I do baseline correction, but no Z-scoring. Should I do Z-scoring? If
so, over all data, within electrode or within trial?
In the CNV plot it looked like the usefulness of Pz and Cz for the
classifier(s) should flip at around 1 second in the preparation interval, so I
wanted to look at sensitivity. [...] That doesn't look like what I expected -
but I find it hard to judge if what I'm doing is actually correct. For example,
on inspecting all the different sensitivity datasets, it looks like the sign
that each feature gets is usually the same... but there are a few exceptions.
Does the sign actually mean anything in terms of a feature's usefulness?
As far as I know the sign is not that important - it's more about the relative
magnitude. If the sensitivity is further away from zero then that means the
feature is more important for discriminating the classes.
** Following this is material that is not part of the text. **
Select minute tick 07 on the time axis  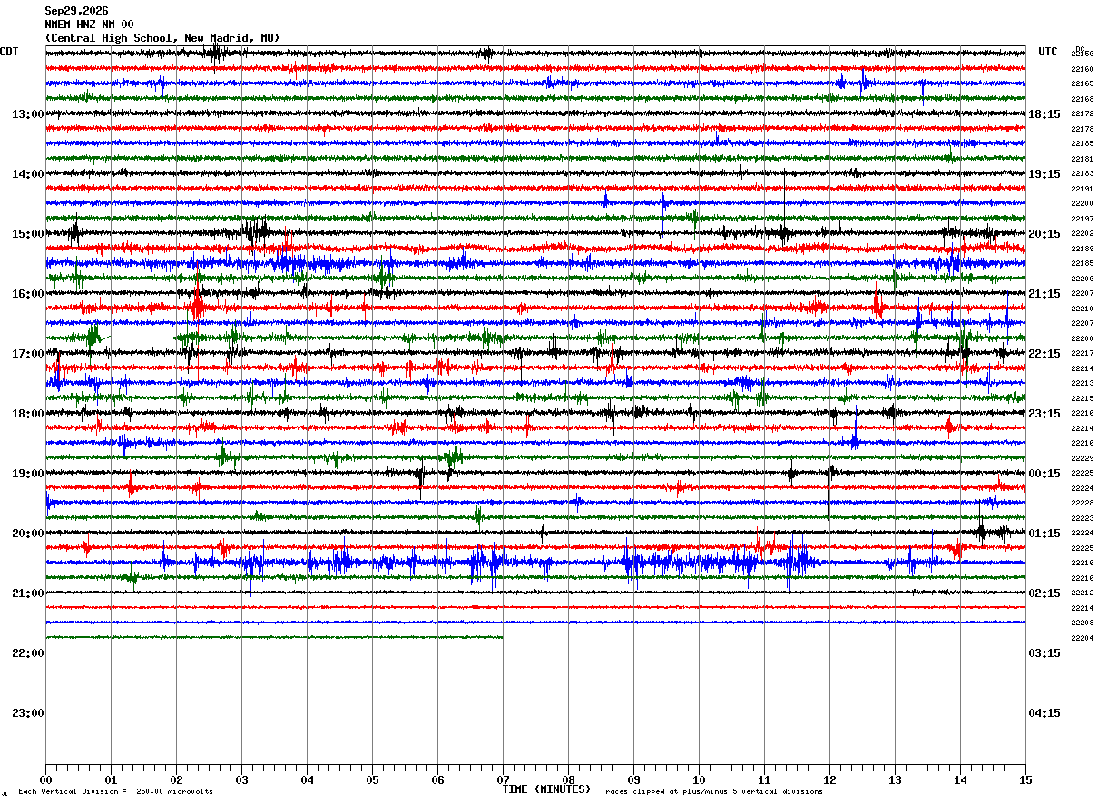(x=503, y=779)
OK, so basically, although it looks like there is difference in the
usefulness of the electrodes for classifying the conditions, the
classifiers don't reflect that. Would it make sense to try different
classifiers, instead of Linear SVM?
When I look at the individual sensitivity datasets, they look like this:
In [19]: sensitivities[0]
Out[19]: Dataset(array([[ 0.14507451, -0.02963355]]),
sa=SampleAttributesCollection(items=[ArrayCollectable(name='targets', doc=None,
value=array([[8, 1]]), length=1), ArrayCollectable(name='biases', doc='Sequence
attribute', value=array([-0.63935516]), length=1)]),
fa=FeatureAttributesCollection(items=[]),
a=DatasetAttributesCollection(items=[]))
Now there is a number -0.63935516 that puzzles me. Second noob question: what
does this 'bias' number mean?
I'm not an expert on this... maybe it's the offset from the separating
hyperplane, i.e. all vectors x for which dot(a,x)=b with b the bias and a the
sensitivities?
Alright, so I can probably ignore that for my purpose of seeing if the
focus of the classifiers shifts from one electrode to the other.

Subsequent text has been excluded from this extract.